### What you need to do
When the line containing "Online (266, 28)" is found in the data below, copy it and each line after it through the line containing "Glenn County (150, 132)", exactly and with no others.

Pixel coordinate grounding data
##########
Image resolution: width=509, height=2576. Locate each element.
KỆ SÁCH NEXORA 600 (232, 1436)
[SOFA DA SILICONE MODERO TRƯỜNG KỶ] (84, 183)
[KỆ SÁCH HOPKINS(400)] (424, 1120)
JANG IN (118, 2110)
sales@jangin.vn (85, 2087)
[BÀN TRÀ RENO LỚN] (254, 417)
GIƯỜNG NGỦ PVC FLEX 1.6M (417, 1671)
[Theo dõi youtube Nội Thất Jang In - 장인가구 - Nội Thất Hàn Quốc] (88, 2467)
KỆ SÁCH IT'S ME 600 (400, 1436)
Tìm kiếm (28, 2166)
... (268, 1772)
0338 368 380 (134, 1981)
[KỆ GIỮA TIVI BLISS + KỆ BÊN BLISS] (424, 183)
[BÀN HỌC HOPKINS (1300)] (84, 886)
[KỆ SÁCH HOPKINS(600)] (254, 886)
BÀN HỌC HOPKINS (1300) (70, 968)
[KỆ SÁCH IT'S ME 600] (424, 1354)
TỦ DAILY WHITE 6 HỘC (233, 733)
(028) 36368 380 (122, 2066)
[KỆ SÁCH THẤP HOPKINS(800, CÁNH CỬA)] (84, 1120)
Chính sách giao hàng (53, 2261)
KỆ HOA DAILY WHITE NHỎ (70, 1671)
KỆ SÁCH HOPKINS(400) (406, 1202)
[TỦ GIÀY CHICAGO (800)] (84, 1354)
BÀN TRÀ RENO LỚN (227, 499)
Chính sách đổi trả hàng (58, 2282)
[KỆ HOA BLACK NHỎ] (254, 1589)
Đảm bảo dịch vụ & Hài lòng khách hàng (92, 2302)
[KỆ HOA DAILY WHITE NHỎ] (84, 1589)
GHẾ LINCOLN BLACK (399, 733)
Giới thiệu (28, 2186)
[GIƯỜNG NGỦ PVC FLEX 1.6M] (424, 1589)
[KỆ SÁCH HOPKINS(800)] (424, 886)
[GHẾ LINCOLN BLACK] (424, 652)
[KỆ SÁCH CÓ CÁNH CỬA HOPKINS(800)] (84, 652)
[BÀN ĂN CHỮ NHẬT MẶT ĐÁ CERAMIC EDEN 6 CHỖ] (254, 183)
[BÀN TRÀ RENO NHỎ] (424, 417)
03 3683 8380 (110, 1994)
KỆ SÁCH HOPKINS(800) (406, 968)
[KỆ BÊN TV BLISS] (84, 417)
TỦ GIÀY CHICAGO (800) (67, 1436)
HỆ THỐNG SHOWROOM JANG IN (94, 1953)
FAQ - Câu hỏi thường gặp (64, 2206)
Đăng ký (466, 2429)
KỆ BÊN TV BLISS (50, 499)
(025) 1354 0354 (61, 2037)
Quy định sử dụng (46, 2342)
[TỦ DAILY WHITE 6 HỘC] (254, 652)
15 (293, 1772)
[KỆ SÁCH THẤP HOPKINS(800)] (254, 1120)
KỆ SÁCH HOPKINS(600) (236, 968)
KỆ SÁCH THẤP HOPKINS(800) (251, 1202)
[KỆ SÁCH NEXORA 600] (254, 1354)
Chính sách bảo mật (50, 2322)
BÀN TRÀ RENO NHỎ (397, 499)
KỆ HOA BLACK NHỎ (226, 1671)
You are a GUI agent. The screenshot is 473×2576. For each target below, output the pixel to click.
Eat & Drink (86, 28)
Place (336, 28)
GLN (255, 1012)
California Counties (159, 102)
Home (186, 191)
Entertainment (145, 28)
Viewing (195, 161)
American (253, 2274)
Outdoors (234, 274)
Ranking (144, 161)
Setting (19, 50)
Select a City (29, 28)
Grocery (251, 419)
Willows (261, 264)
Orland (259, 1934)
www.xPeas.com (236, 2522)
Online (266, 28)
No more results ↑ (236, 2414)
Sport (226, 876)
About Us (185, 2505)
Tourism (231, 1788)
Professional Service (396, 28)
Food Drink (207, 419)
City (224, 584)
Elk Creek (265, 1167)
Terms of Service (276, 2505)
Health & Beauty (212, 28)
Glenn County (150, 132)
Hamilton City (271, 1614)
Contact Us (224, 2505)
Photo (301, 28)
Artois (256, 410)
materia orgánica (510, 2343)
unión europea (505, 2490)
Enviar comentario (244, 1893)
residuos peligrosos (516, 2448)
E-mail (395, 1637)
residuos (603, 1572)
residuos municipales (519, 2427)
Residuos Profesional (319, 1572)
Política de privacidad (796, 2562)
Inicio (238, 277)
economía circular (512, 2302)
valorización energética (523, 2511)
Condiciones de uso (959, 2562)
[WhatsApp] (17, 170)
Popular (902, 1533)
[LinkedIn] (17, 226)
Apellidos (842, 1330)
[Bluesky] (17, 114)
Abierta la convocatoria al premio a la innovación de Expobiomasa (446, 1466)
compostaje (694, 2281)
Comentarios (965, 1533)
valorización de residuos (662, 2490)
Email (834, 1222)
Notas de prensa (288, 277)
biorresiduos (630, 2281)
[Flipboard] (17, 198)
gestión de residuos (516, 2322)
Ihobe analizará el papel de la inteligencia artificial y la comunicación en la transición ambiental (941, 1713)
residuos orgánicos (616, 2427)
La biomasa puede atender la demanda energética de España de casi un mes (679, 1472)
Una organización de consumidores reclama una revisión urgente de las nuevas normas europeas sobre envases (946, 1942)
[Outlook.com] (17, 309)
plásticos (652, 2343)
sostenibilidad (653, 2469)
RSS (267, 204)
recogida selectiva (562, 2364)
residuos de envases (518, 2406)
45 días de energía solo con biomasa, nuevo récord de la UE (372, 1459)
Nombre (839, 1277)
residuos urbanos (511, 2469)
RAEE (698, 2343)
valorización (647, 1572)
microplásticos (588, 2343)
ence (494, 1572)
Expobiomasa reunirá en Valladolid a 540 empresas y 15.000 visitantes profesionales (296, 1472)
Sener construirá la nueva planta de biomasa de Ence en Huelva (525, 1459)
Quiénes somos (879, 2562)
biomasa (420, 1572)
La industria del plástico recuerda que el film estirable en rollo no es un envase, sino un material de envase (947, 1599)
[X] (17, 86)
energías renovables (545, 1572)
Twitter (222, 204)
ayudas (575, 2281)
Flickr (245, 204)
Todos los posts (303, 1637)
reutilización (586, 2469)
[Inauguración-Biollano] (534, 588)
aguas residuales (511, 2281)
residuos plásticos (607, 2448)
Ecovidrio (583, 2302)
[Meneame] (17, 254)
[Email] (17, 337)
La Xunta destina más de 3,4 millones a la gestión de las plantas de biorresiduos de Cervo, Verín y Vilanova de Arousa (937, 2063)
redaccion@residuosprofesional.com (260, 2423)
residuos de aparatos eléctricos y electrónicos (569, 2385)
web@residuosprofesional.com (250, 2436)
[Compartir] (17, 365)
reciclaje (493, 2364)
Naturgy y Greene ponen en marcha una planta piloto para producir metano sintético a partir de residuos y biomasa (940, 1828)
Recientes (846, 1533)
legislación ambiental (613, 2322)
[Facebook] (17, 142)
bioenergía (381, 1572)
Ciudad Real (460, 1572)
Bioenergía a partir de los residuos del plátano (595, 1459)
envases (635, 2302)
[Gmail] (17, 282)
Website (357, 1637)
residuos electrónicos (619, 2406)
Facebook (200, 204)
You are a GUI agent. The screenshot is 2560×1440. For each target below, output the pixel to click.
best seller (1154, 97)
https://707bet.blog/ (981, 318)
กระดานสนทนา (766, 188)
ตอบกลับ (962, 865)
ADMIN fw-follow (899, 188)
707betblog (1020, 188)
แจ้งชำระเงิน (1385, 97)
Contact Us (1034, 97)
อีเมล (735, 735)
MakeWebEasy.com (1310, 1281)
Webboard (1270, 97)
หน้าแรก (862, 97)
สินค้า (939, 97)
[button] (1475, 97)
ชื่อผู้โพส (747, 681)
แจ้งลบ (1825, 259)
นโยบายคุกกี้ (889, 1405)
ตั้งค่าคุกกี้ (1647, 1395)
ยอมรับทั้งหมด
##########
### Finished exercise
Online (266, 28)
No more results ↑ (236, 2414)
Sport (226, 876)
About Us (185, 2505)
Tourism (231, 1788)
Professional Service (396, 28)
Food Drink (207, 419)
City (224, 584)
Elk Creek (265, 1167)
Terms of Service (276, 2505)
Health & Beauty (212, 28)
Glenn County (150, 132)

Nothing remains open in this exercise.